Landmark Ins. Co. v. Beau Rivage Restaurant, Inc.

Decision Date22 December 1986
Citation121 A.D.2d 98,509 N.Y.S.2d 819
PartiesLANDMARK INSURANCE COMPANY, Appellant, v. BEAU RIVAGE RESTAURANT, INC., Respondent.
CourtNew York Supreme Court — Appellate Division

Bouck, Holloway, Kiernan and Casey, Albany (Thomas J. Johnson, of counsel), for appellant.

J. Russell Clune, P.C., Harrison (Laura Freeman, of counsel), for respondent.

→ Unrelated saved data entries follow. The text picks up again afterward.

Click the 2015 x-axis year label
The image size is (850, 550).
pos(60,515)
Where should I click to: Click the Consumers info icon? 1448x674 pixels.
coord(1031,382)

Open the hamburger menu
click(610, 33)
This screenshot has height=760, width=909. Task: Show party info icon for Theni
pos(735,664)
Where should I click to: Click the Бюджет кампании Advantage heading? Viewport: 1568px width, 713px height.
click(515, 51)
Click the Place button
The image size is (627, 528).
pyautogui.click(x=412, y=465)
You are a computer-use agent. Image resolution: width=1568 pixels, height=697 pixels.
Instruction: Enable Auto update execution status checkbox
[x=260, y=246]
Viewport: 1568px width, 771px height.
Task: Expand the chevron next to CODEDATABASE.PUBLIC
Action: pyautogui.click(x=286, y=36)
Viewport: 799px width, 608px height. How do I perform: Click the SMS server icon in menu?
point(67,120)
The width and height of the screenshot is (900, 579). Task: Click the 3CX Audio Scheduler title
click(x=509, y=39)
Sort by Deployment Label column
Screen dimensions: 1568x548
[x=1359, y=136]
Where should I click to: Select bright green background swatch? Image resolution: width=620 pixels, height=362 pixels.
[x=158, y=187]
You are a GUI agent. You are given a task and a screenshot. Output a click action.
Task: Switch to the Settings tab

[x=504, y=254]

Before MOLLEN, P.J., and BRACKEN, BROWN and RUBIN, JJ.

RUBIN, Justice.

The burden of showing that specific material is conditionally immune from discovery under CPLR 3101(d) because it was prepared solely in anticipation of litigation, is upon the party asserting the immunity (see, Koump v. Smith, 25 N.Y.2d 287, 294, 303 N.Y.S.2d 858, 250 N.E.2d 857; Westhampton Adult Home v. National Union Fire Ins. Co. of Pittsburgh Pa., 105 A.D.2d 627, 628, 481 N.Y.S.2d 358; Mold Maintenance Serv. v. General Acc. Fire & Life Assur. Corp., 56 A.D.2d 134, 135, 392 N.Y.S.2d 104). On this appeal, we have been requested to re-evaluate the test applied by this court in ascertaining whether or not an insurance carrier has met its burden of proving that the reports of an independent adjuster and arson expert, retained by it to investigate the origin of a fire on the insured's premises, were materials prepared solely for litigation and, thus, conditionally immune from discovery under CPLR 3101(d).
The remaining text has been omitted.